Doğa üstü şeyler bir yana aslında tüm bunları yapması için kendisini yönlendiren bir isim olduğunu öğrendik; Uncle Howdy. 14 Ekim tarihli Smackdown’da promo keserken ekranlarda değişik bir maskeye sahip bir ismin kendisine seslendiğini görmüştük. Sonrasında aynı kişi birkaç defa daha Wyatt’ı bölerek Wyatt’ın hikayesi içerisinde önemli bir isim olabileceğini bizlere göstermişti. 11 Kasım tarihli Smackdown’daysa LA Knight arkada röportaj verirken yanına Wyatt gelmiş ve muhabirin dikkati bozulunca da Knight buna sinirlenmişti. Ardından ikili tartışırken Wyatt kendisine kafa atarak onu yere sermişti. Daha sonrasında yine benzer bir röportaj olayı yaşanmış ve bu sefer kameralar başka bir yeri çekerken Kinght’ı yine yerde görmüştük. Herkes Wyatt’ın yine gizemli davranarak Knight’la uğraştığını düşünürken, Wyatt bu ikinci olaydan sorumlu olmadığını söylemişti. Wyatt geçmişinden kaçmaya çalışırken bu tarz şeyler yapmayacağını da belirtmişti. Zira daha sonrasında da Knight’ın kaçırıldığını ve bağlı olarak tutulduğunu da görmüştük.

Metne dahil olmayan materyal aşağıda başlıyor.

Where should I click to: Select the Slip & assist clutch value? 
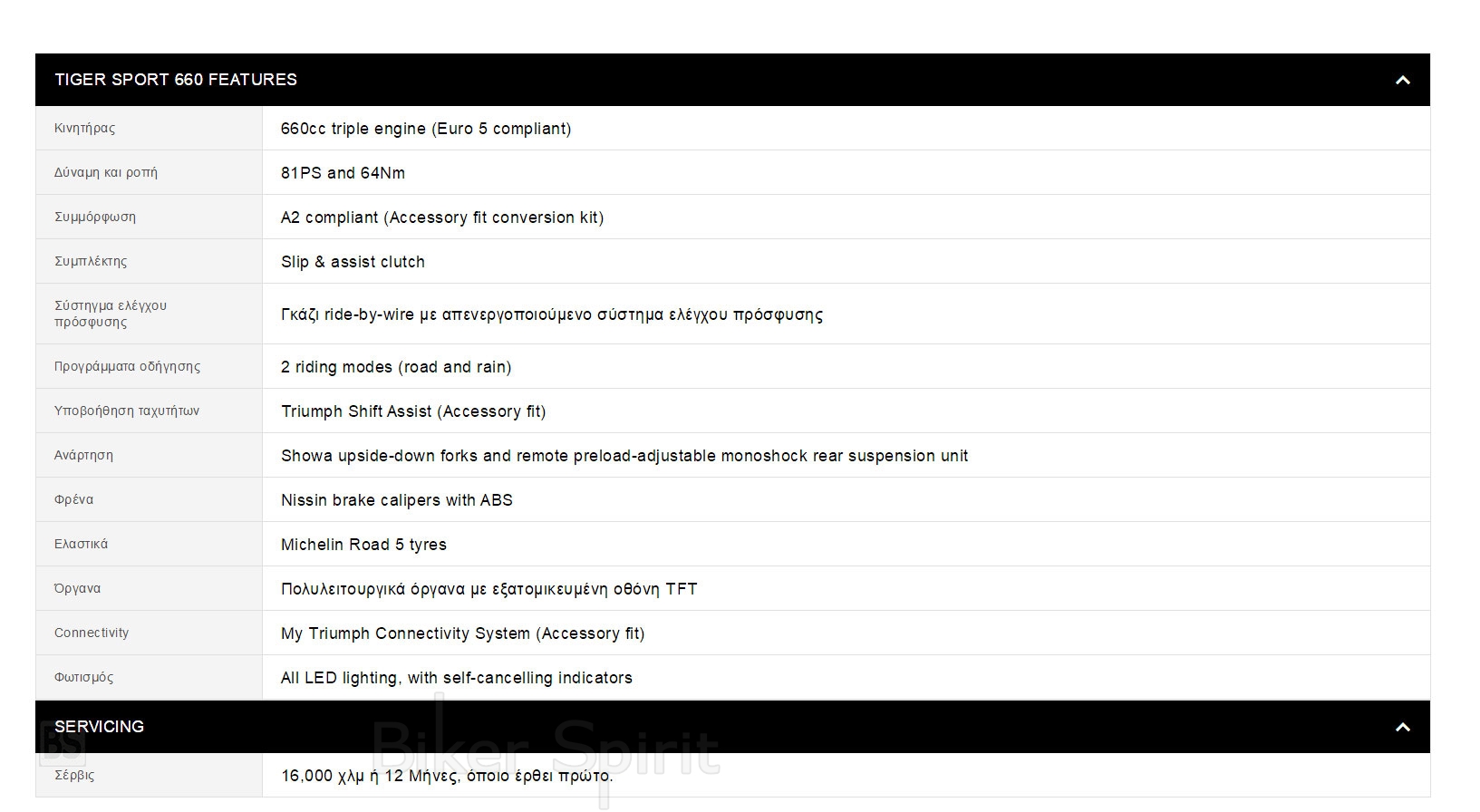353,262

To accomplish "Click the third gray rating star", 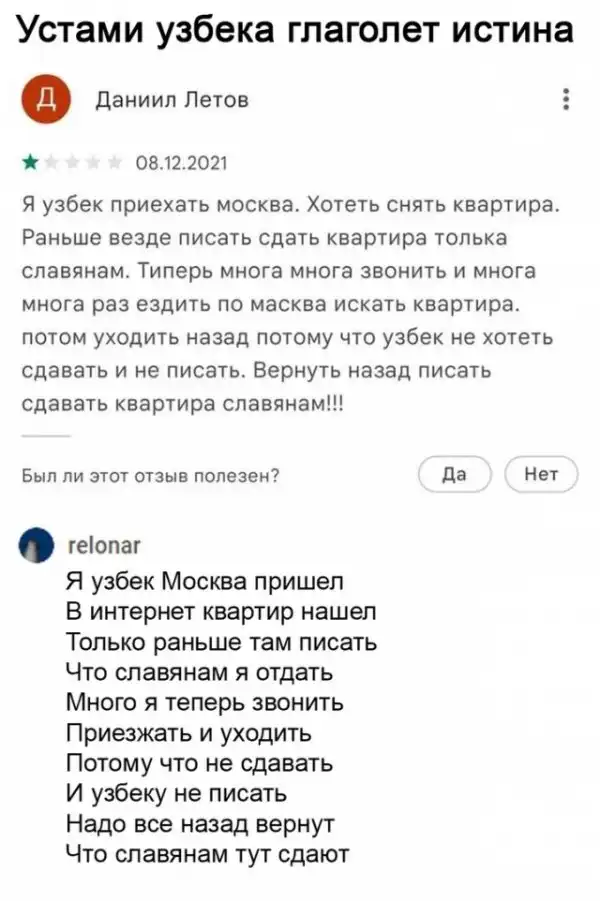I will tap(73, 160).
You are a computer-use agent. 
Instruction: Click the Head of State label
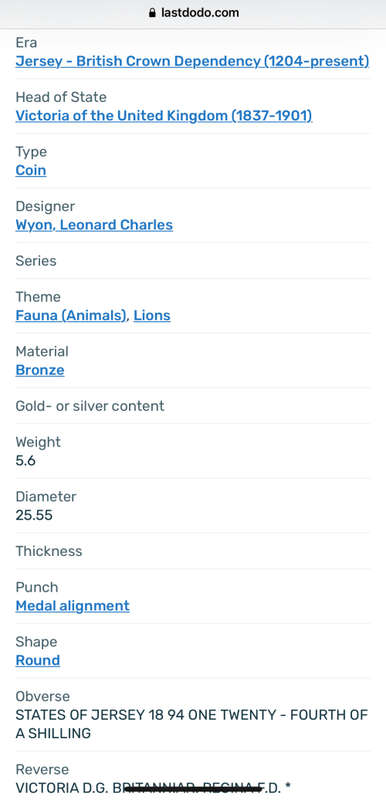pyautogui.click(x=61, y=97)
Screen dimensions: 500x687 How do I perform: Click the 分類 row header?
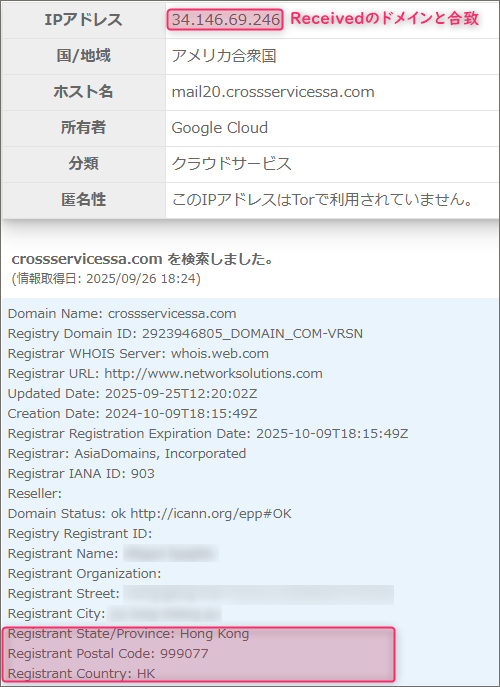(83, 164)
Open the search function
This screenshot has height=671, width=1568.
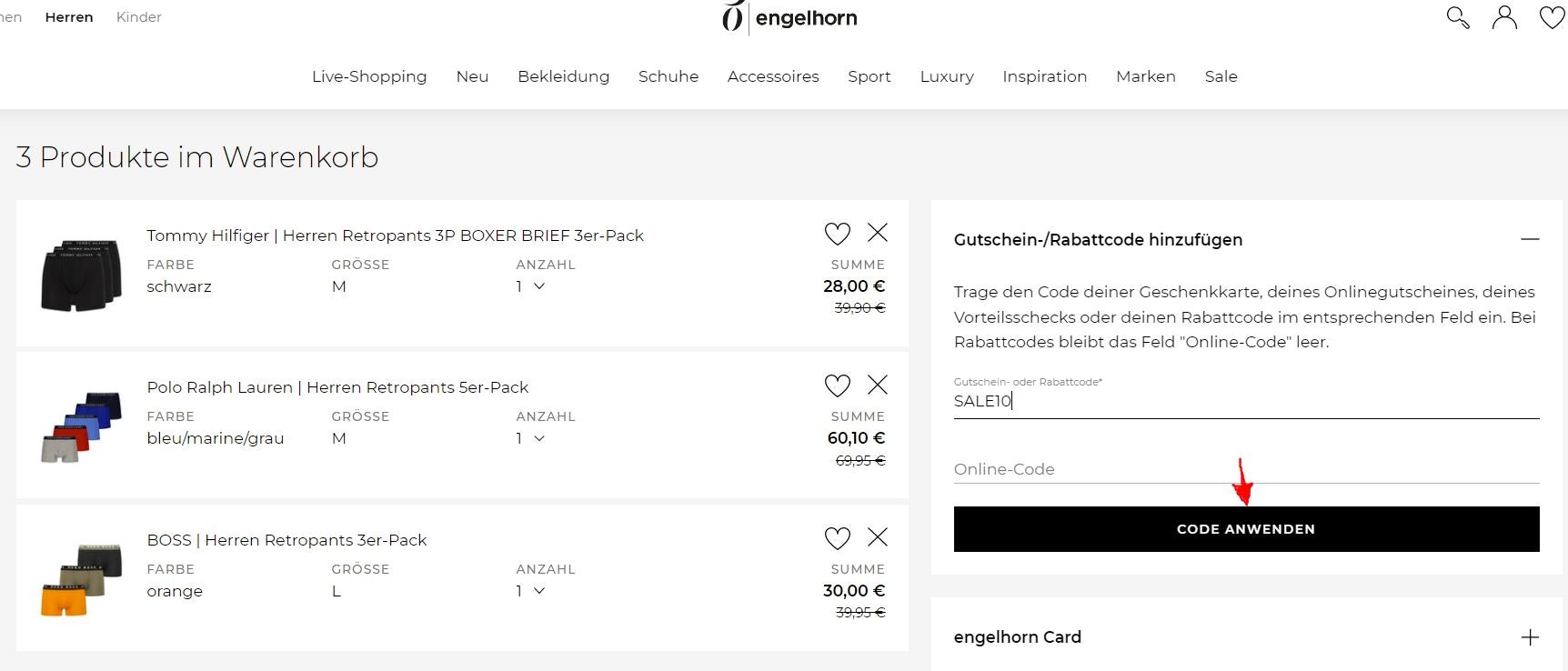1457,18
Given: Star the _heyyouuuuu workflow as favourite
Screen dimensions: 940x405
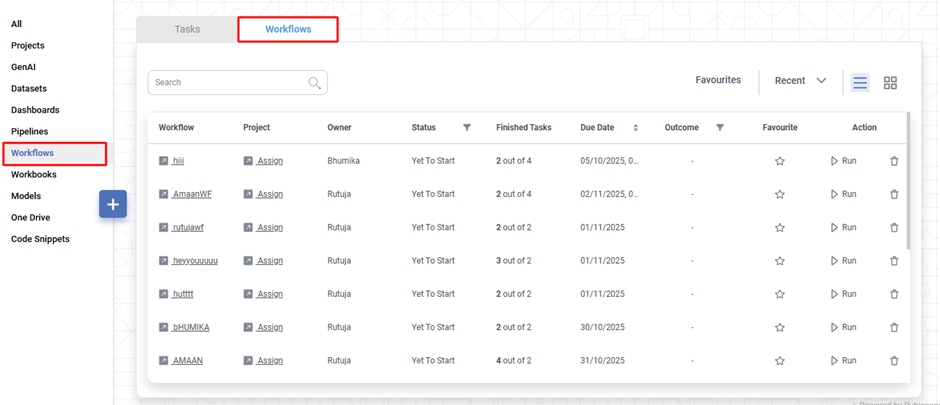Looking at the screenshot, I should (780, 261).
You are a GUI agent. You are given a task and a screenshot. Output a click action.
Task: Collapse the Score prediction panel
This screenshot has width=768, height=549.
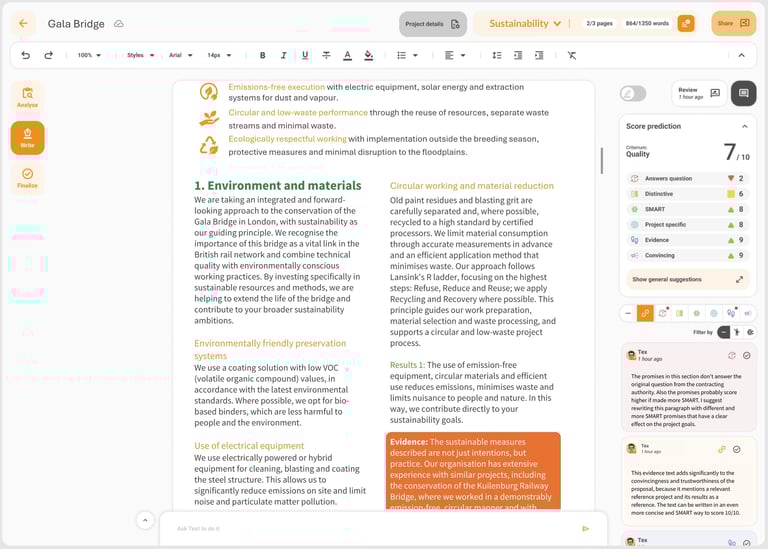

Tüm bu olayların arkasındaki isim, Uncle Howdy’den başkası değildi. 16 Aralık tarihli Smackdown’da Howdy nihayet kendisini göstermiş ve Wyatt’a saldırarak bir nevi tarafını belli etmişti. 30 Aralık tarihinde de bu ikili aralarındaki sorunu çözebilmek için Royal Rumble’da maça çıkma noktasında anlaşmışlardı. Aynı gece Howdy bir kez daha kendisini göstererek ringe gelmiş ve bu esnada Wyatt’ Sister Abigail çektiğini görmüştük. 20 Ocak Smackdown’daysa Firefly Fun House’un return’ünü görmüştük. Raw’ın 30.yılına son Raw’daysa Underataker gelmiş ve Wyatt’ın L.A Knight’a Sister Abigail çekmesine yardımcı olmuştu. Tüm bu olaylar devam ederken bir yandan da Howdy’nin Raw’da da boş durmadığını ve Alexa’yla da uğraştığını izledik ki biraz altta buna da değineceğim. Şu anda daha çok Wyatt’ın aleyhine Alexa’nın lehine davranıyor gibi görünse de tahmin edilebilirliği oldukça zor bir karakter. Zira önce Wyatt’ı Knight’a karşı korurken sonrasında da kendisine Sister Abigail çekmişti. Ama bir yandan da Kingh’a zarar verecek şeyler de yapıyor. O maskenin altında da zaten kimin olduğuna dair net bir bilgi henüz düşmedi ancak Wyatt’ın gerçek hayattaki kardeşi ve eski WWE güreşçisi Bo Dallas’ın olması oldukça muhtemel gözüküyor. Bununla birlikte Wyatt’ın çift kişilikli bir karakter yansımasının da olduğundan söz etmiştim. Bu ismin Bray Wyatt olması da yine teoriler arasında yer alıyor. Hatta 1 ay önce Noel döneminde Smackdown showu sonrasında kameramana saldırmasıyla yine kendini kontrol edemediğini görmüştük. Dolayısıyla o sakin karakterinin altında yatan geçmişiyle ilintili kişiliğinden kaçamayabiliyor. Zaten 13 Ocak Smackdown’da Uncle Howdy’nin kendisi olduğunu açıkladı. Ancak tabi Howdy cüsse olarak farklı birisi ama Wyatt ruhen kendisi olduğunu açıklayarak promosunu da Eater of Worlds gimmickin’deki catchphrase’iyle bitirdi; RUN!. Zaten sonrasındaki haftada da Firefly Fun House’u görmüştük. Böylelikle birkaç ayda 3 farklı Bray Wyatt ile karşı karşıya geldik. Bir de Howdy eklendi üstüne. Alexa da var. Bu sebeple bu iş nasıl bağlanacağı oldukça merak konusu olmaya başladı.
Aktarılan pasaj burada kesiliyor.